# YOUR OBJECTIVE:
Each line below containing the word "panel" needs to be shown.

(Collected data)
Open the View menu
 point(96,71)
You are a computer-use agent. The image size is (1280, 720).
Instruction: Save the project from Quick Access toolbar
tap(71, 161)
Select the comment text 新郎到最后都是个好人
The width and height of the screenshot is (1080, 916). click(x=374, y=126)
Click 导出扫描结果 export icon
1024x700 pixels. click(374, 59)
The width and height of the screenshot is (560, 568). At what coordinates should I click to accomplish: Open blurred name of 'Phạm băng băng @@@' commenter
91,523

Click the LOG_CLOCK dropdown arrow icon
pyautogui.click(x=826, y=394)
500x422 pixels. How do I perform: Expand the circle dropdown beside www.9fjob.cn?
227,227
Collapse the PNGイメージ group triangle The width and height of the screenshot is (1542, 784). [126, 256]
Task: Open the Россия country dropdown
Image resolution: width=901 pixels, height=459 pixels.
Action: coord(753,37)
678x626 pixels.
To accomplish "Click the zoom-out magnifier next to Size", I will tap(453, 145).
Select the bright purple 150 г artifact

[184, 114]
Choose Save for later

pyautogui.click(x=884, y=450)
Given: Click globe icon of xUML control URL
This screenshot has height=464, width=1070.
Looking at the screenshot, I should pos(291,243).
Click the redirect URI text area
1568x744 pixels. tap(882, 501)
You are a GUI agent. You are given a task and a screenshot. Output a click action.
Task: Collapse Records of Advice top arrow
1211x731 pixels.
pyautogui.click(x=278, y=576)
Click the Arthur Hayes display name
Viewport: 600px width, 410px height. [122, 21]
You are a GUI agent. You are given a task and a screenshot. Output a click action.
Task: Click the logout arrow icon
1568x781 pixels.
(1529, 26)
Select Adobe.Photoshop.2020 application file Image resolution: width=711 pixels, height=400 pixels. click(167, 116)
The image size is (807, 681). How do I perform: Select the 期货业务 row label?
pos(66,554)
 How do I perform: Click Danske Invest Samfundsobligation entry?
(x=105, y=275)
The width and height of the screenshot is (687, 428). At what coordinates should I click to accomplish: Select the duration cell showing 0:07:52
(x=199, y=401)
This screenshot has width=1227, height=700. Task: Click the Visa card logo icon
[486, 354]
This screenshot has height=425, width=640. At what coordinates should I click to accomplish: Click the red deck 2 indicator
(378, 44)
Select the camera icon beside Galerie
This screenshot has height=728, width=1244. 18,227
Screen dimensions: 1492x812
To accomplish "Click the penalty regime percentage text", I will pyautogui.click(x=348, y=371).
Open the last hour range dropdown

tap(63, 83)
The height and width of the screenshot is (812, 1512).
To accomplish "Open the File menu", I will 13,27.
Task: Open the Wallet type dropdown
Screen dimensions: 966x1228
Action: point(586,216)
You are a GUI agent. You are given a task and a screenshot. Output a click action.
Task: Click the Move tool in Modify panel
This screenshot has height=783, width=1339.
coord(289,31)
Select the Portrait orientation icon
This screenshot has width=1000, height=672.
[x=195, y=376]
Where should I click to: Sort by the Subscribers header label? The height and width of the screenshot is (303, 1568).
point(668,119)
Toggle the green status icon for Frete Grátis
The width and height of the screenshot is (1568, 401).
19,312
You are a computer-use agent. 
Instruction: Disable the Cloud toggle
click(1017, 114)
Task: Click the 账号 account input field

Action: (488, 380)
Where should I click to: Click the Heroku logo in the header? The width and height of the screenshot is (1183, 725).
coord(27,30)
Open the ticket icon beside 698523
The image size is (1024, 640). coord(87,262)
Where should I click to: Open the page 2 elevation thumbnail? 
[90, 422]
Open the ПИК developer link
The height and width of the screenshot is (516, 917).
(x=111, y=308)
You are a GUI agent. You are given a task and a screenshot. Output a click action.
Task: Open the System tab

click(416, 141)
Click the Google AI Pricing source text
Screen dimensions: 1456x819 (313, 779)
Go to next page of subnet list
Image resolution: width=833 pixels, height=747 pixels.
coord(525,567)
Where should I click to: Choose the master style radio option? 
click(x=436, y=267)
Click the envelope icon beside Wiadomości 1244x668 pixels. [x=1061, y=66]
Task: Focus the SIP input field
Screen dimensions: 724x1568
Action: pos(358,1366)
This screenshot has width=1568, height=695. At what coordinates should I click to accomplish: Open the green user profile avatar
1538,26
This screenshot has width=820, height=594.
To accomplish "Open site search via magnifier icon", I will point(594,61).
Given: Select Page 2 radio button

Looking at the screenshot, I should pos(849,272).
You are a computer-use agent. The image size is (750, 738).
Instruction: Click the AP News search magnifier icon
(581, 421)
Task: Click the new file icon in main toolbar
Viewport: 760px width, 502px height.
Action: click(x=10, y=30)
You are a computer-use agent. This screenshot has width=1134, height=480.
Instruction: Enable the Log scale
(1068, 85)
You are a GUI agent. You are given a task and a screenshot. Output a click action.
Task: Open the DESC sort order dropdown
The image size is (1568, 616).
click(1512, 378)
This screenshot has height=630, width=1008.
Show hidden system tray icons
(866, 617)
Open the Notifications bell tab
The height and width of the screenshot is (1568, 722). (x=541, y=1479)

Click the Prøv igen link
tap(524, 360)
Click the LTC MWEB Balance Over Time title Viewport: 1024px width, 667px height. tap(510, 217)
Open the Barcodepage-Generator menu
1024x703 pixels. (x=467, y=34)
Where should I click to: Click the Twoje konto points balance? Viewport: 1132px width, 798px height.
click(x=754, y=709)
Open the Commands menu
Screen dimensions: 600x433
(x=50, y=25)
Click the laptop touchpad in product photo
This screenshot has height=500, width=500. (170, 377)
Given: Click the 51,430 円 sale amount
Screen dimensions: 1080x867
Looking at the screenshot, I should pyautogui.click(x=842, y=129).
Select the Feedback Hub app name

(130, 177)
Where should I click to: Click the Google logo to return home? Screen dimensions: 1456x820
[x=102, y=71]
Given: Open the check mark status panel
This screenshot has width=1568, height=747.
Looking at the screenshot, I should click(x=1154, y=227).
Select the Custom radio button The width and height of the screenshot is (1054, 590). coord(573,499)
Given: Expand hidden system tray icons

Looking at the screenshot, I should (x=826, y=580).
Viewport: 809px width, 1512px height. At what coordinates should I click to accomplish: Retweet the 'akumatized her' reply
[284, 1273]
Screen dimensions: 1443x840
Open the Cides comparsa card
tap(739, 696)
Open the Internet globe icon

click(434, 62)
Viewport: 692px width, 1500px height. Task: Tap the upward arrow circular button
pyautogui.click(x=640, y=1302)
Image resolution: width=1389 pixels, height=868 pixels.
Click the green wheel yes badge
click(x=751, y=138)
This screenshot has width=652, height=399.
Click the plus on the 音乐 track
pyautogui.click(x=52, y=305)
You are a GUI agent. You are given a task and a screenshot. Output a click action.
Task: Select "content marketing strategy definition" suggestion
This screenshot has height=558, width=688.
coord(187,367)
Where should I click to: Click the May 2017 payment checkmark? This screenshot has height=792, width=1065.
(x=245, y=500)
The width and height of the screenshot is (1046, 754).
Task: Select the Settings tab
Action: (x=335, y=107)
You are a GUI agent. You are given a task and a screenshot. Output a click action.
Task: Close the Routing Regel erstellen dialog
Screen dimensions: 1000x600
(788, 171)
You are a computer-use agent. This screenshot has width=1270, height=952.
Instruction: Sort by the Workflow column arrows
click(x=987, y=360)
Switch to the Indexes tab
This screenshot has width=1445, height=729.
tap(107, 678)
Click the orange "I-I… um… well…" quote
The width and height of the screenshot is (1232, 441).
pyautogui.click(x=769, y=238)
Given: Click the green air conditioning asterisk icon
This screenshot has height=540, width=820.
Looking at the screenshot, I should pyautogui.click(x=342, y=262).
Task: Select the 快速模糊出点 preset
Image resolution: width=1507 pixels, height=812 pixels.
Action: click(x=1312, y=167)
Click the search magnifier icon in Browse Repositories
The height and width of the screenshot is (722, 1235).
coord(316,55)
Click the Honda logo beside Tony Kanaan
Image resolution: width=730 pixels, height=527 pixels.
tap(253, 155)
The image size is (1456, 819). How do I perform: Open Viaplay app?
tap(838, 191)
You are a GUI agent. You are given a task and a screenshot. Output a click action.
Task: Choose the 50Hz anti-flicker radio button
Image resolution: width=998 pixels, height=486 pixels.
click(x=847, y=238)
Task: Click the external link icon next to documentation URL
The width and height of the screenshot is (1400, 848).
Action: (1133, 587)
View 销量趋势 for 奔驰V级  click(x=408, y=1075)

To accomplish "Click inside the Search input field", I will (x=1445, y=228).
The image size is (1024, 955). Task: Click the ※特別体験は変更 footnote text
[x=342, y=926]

# ANSWER TO THIS TASK:
Task: Click the Move tool in Modify panel
Given: Open the check mark status panel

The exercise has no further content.